TASKS:
**A)** In the extract on skip-step gradient optimization below, from which DiT block are Q/K extracted?
**B)** Turn the paragraph of the extract on skip-step gradient optimization that begins "The base model is the open-source WAN-2.1" into a bulleted list that keeps its main facts.
**C)** Resume the extract on skip-step gradient optimization after its final sentence, keeping its technical voice.

-------- EXTRACT TO READ

3. Skip-step Gradient Optimization: Reducing internal optimization gradient computation to ~ \(1/\Delta\). PCA analysis revealed that gradients of adjacent internal optimization steps within the same denoising time step are highly similar ("stable gradient optimization"), analogous to how DDIM replaces stochastic sampling with deterministic sampling in DDPM. A fixed interval \(\Delta\) for gradient reuse is introduced: the gradient is backpropagated only if \(j\bmod\Delta=0\) (or in full AMF mode); otherwise, the method reuses the last cached gradient. \(L_j=\nabla_x L_{total}(x_j)\) is triggered only at selected steps, and other steps use \(x_j\cdot g_{cached}\), with the cache updated as \(g_{cached}=g_j\ (j\bmod\Delta=0)\). This reduces gradient computation per guidance from \(J\) times to approximately \(\lceil J/\Delta\rceil\). Testing 1/2/3-step skips showed progressive speedups (284.3s→186.7s→173.9s→160.6s), though 3-step skips caused significant motion fidelity collapse (92.4→71.8), indicating optimization trajectories only remain similar within small intervals. The authors selected a conservative skip setting to maintain quality.

Key Experimental Results¶

The base model is the open-source WAN-2.1, with 50 denoising steps, outputting 480×832 resolution at 81 frames. Sliding window AMF guidance is active for the first 20% of outer denoising steps, with 10 internal latent optimization steps (AdamW, learning rate 0.003→0.002 linear decay) per step. Q/K are extracted from the 15th DiT block. The evaluation uses 50 high-quality videos from DAVIS, plus 40 real and 40 generated videos.

----------------
-------- SUPPLIED MATERIAL

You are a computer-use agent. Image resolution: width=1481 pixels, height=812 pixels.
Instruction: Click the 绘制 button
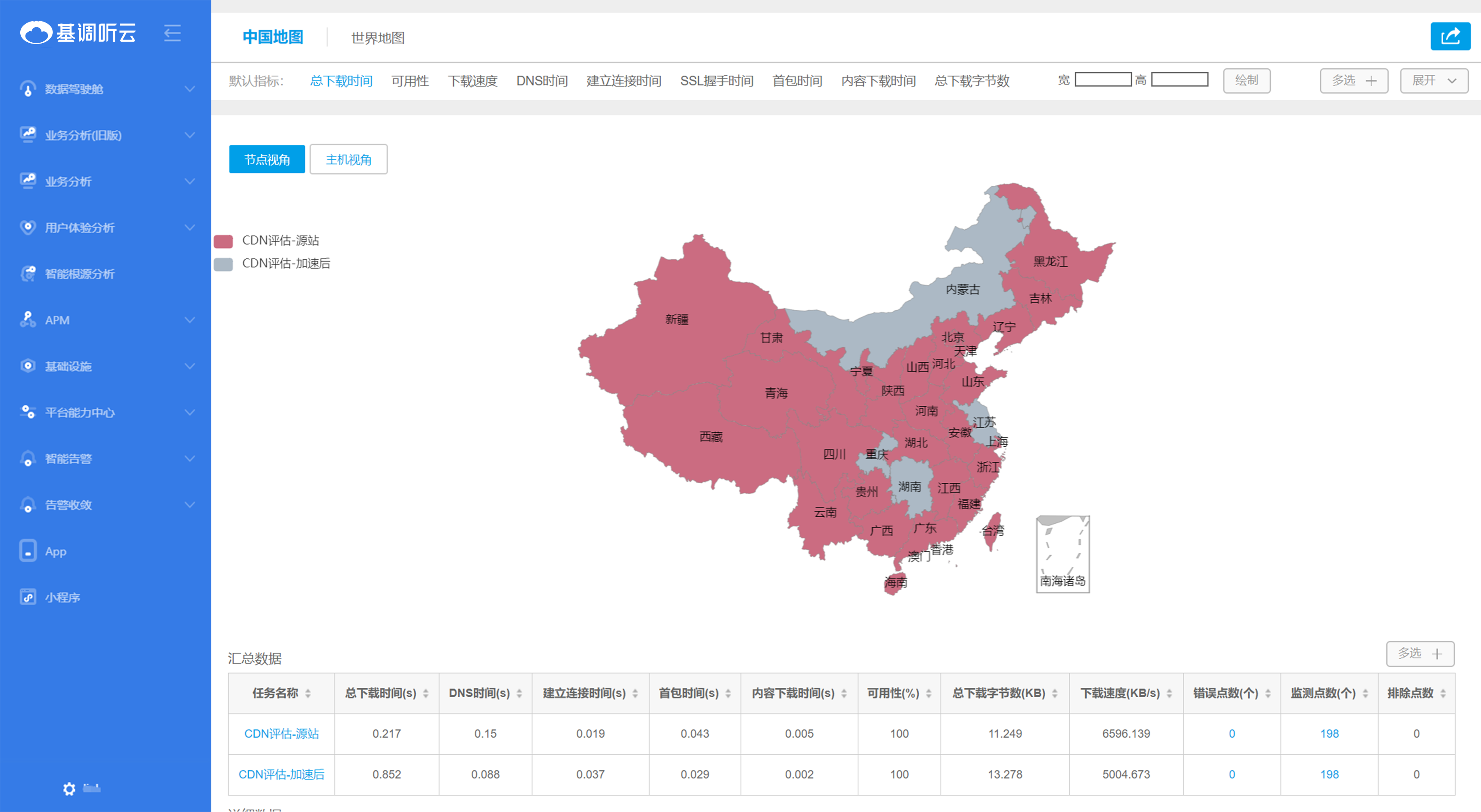pos(1246,81)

----------------

ANSWERS TO THE PROBLEMS:
**A)** The 15th DiT block.

**B)**
- Base model: open-source WAN-2.1
- Denoising: 50 steps
- Output: 480×832 resolution, 81 frames
- Sliding window AMF guidance: active for the first 20% of outer denoising steps
- Internal latent optimization: 10 steps per denoising step, using AdamW with the learning rate decaying linearly from 0.003 to 0.002
- Q/K source: the 15th DiT block
- Evaluation data: 50 high-quality DAVIS videos, 40 real videos, and 40 generated videos

**C)**
Main Results¶

Method	Category	Text Sim.↑	Motion Fid.↑	Temp. Cons.↑	Time(s)↓	Sub. Cons.↑	Motion Smooth.↑
MotionInversion	Training-based	0.2388	0.6515	0.9605	632.41	0.9339	0.9532
MotionDirector	Training-based	0.2336	0.4524	0.9531	806.64	0.9173	0.9633
DeT	Training-based	0.2187	0.6116	0.9818	2745.60	0.9787	0.9598
MOFT	Training-free	0.2297	0.6511	0.9797	595.81	0.9593	0.9716
MotionClone	Training-free	0.2304	0.7315	0.9722	397.05	0.9601	0.9616
SMM	Training-free	0.2374	0.7353	0.9366	809.70	0.8907	0.9702
DiTFlow	Training-free	0.2091	0.4062	0.9822	626.83	0.9557	0.9801
Ours	Training-free	0.2422	0.7471	0.9865	184.18	0.9809	0.9891

FastVMT achieves the best or tied-best results across all metrics while being the fastest method: approximately 3.4× faster than DiTFlow, 4.4× faster than SMM, and 14.9× faster than DeT.

Ablation Study¶

Configuration	Text Sim.↑	Motion Fid.↑	Temp. Cons.↑	Time(s)↓
w/o Sliding Window	0.2352	0.6912	0.9654	227
w/o Correspondence Loss	0.2345	0.5942	0.9762	183
w/o Skip-step Optimization	0.2317	0.7044	0.9881	302
Full	0.2422	0.7471	0.9865	184

Key Findings¶

Removing the sliding window not only decreases motion fidelity (0.7471→0.6912) but also increases time from 184s to 227s—local constraints save computation while improving quality.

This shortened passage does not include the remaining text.